After all, Pollack is basketball’s ultimate numbers and public relations man.
But the scrawling is hardly Pollack’s sole legacy in a nearly seven-decade career in basketball. He was the first to track a player’s blocked shots, rebounds, minutes played and dunks. The term “triple-double” for a player netting 10 or more points, rebounds and assists in a game — Pollack’s doing. These days he even charts which NBA players sport tattoos.
Pollack is the Philadelphia 76ers’ director of statistical information, a paltry title for the unofficial historian of all things throughout the National Basketball Association’s existence.
“The word ‘legend’ doesn’t appropriately describe Harvey,” NBA Deputy Commissioner Adam Silver tells JTA. “He’s really the heart and soul of the 76ers, a walking encyclopedia of NBA history and a testament to the family nature of this league.”
Pollack, vigorous at 91, remains a Philadelphia courtside fixture, scrupulously keeping each game’s statistics without so much as eyeglasses to assist. Pollack, in fact, predates the NBA, going back to the Warriors’ Basketball Association of America debut in 1946.
Not even Philadelphia’s basketball-orphan status during the 1962-63 season — the Warriors moved to San Francisco and the 76ers had not arrived from Syracuse — could interrupt Pollack’s 68-year tenure in pro basketball: That season he handled public relations for NBA doubleheaders.
He’s on a T-shirt streak, too, never wearing the same one twice and nearly all donated to the cause.

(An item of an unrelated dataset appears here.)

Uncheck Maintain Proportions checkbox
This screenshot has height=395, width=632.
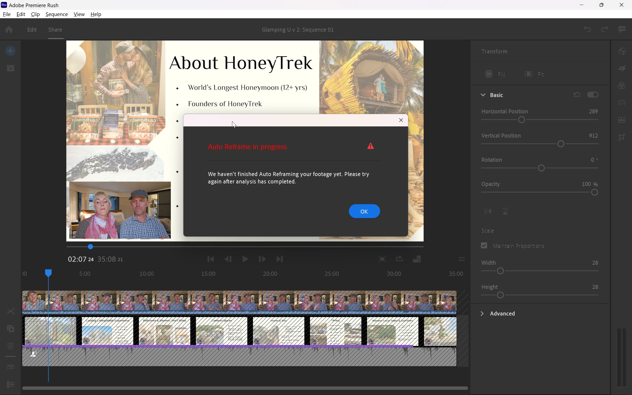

When a reporter visited this month, Pollack was on T-shirt day number 3,817. With pride he says the Guinness Book of World Records people told him he’ll own the record — actually no one sought it pre-Pollack — as soon as the streak actually ceases.
Like his work streak, that’s hardly imminent.

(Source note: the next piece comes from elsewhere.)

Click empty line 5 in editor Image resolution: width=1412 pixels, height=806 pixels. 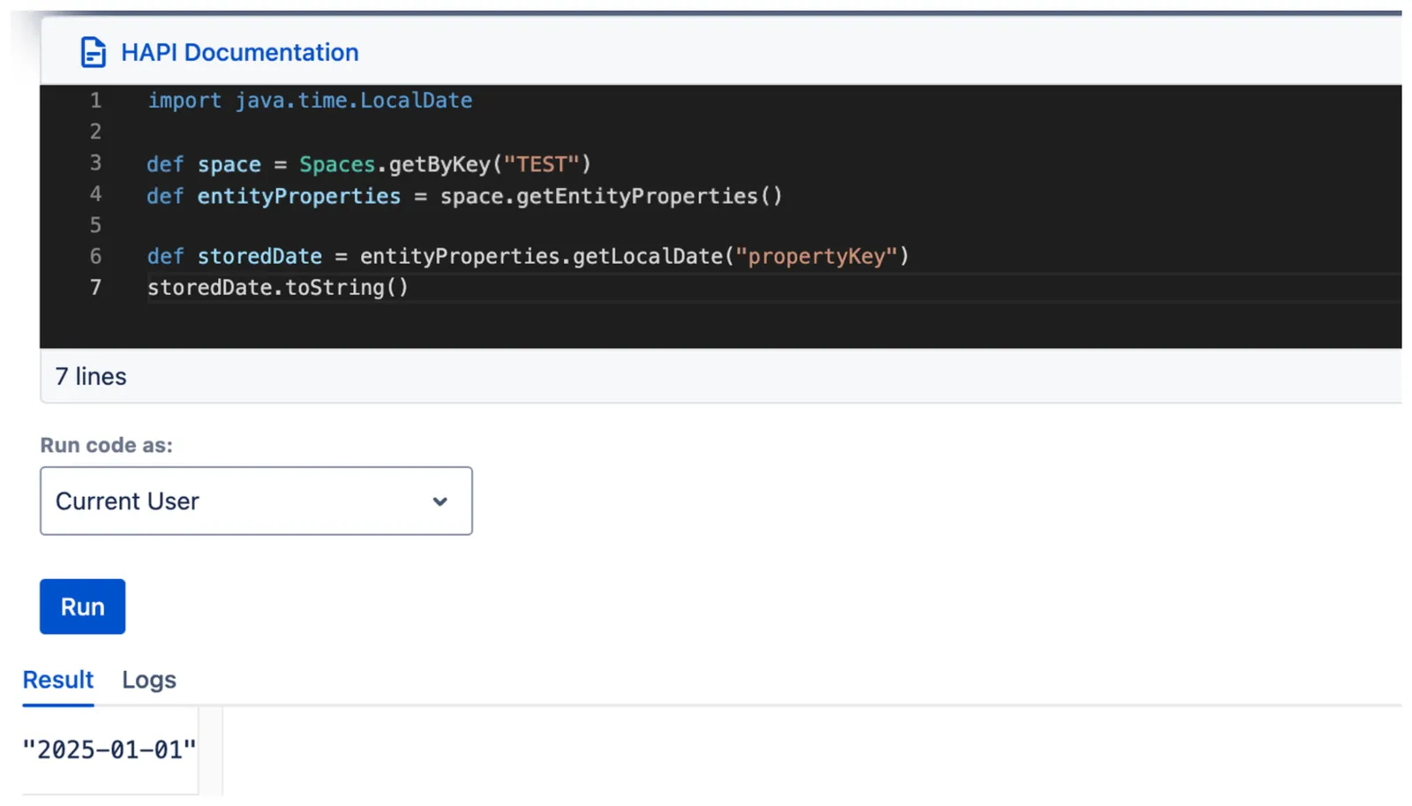pos(768,225)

The native Philadelphian has outlived his wife of 58 years, his four siblings, three basketball arenas, the many newspapers for which he wrote and even Chamberlain. He’s at his 76ers office daily and works every home game, a must greet for referees and opposing coaches, players and trainers. Non-game nights he attends movie screenings and theater performances and visits restaurants for a society column he has penned for decades.
Lara Price, a 76ers executive, says Pollack goes to nearly every concert — most of them rock and roll — at the Wells Fargo Center, the team’s home. When seats aren’t available, he unhesitatingly nudges the arena’s owner, Ed Snider, for tickets.
Pollack is a member of the Naismith Memorial Basketball Hall of Fame, the Philadelphia Jewish Sports Hall of Fame and several others, but the ultimate tribute may have been the 76ers presenting fans with a Harvey bobblehead a few years back.
He’s loved sports since growing up with his immigrant parents, Louis and Rebecca, both dressmakers, on Dauphin Street, in the northeast section of Philly, not far from where he now makes his home. The family lived a few blocks from Shibe Park, home of the Philadelphia Athletics, and Pollack and his friends would sneak into the baseball games there with youth groups admitted for free.
But basketball has been Pollack’s preferred sport since his senior year at Temple University, when he served as the hoop squad’s manager and started logging statistics the coach hadn’t thought to keep.
“They call me the last of the Mohicans because I’m the only one left in the league since [the NBA] started,” he says. “There’s no clone of me hanging around, so I’m one of a kind.”